Pukulan kuat menghantam rahang Aldi ketika mereka berada tepat di undakan tangga teratas. Tanpa ada sedikit kasihan dan kelembutan, Rafa menarik Aldi menjauh dari Febi
Rafa langsung menghajar Aldi tanpa ampun. Berani menyentuh miliknya berarti berani mati. Ia tak suka berbagi apalagi jika itu tentang Febi dan sepertinya gadis itu tak menghiraukan peringatannya.
"Aldi!" pekik Febi terkejut, ia langsung berlari menuju Rafa dan Aldi yang tampak sudah babak belur. Padahal Rafa hanya memberikan beberapa pukulan. Dasar lemah!

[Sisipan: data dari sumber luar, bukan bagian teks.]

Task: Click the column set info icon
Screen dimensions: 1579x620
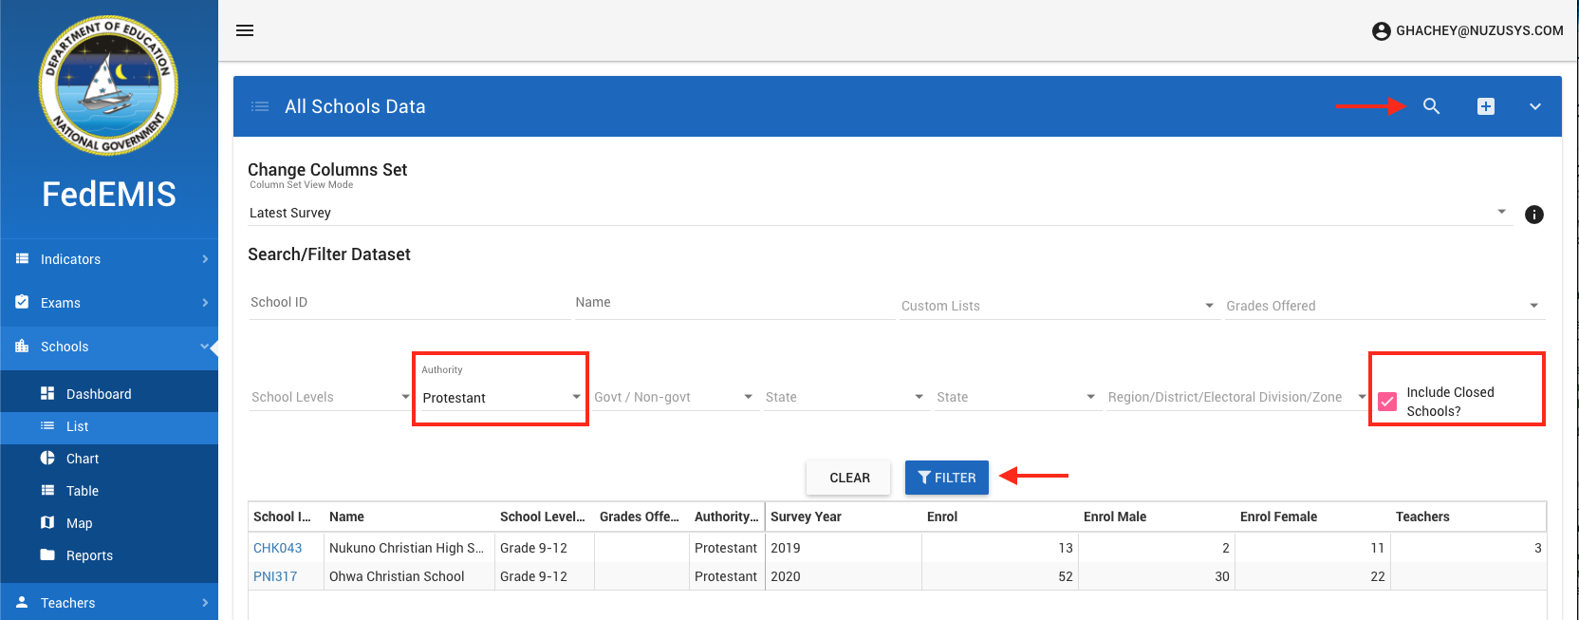Action: coord(1533,215)
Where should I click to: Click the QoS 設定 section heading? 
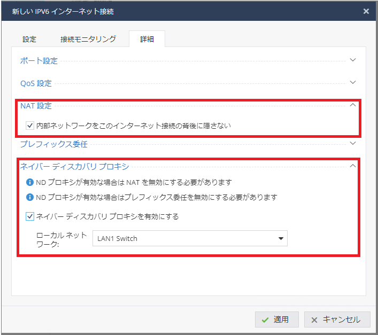point(36,83)
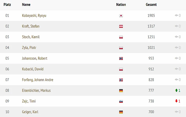Open Forfang, Johann Andre link
This screenshot has height=117, width=186.
coord(38,80)
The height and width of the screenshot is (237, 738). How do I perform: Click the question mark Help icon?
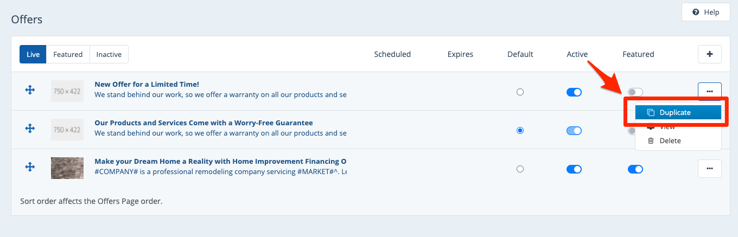695,12
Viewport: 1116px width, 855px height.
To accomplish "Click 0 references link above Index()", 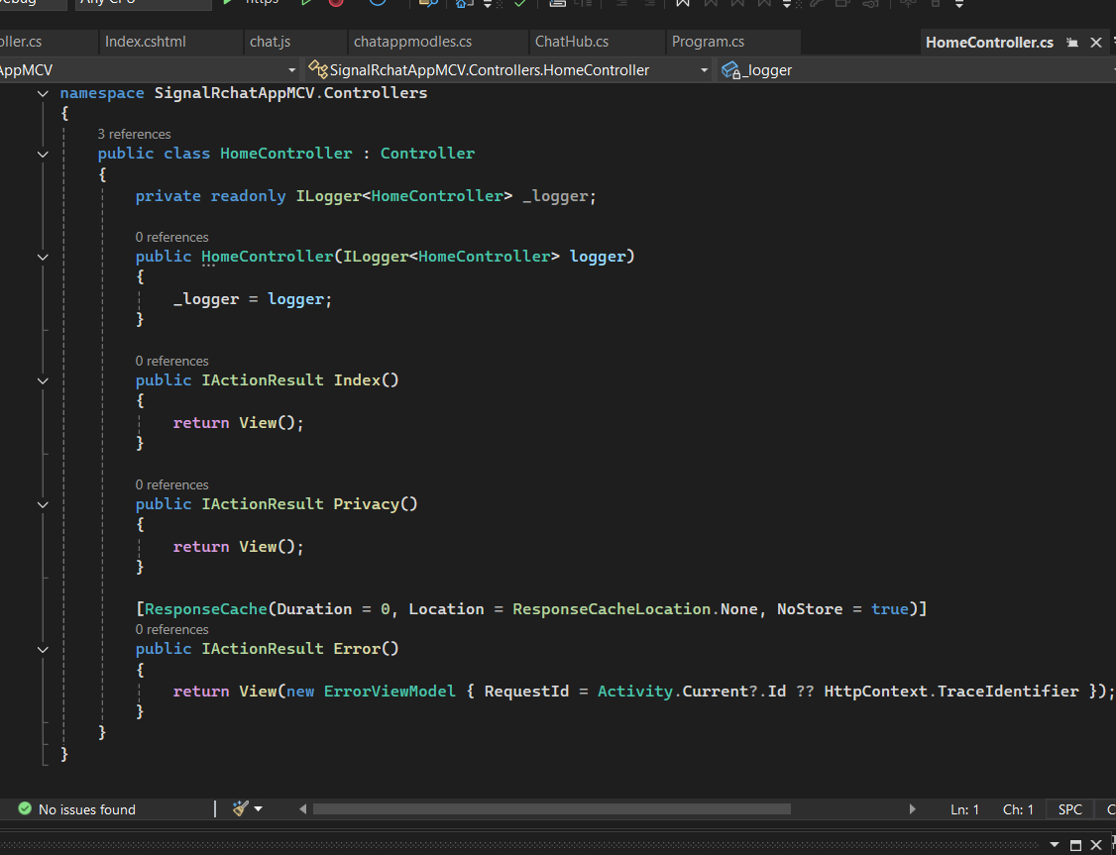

"Lepasin gua," teriak Febi karna tangannya dipegang oleh kedua sahabat Rafa. Bisa terganggu tontonan mereka jika Febi menghalangi Rafa.
"Lu cukup tenang dan lihat saja, ini pertunjukan yang bagus," ucap Leon dengan tersenyum miring.
"Kalian gila ya?! Lepasin gua!" bentak Febi yang tak dihiraukan oleh Leon dan Gevin sama sekali.
Bugh, bugh, bugh!
Rafa terus memukul dan menendang Aldi tanpa memberikan Aldi mesempatan untuk membalas serangannya. Ia tertawa nak iblis yang mendapat kesenangan. Melihat lawannya sudah tak berdaya membuat jiwanya terpuaskan.
"Udah!" teriak Febi sembari menangis dengan kencang.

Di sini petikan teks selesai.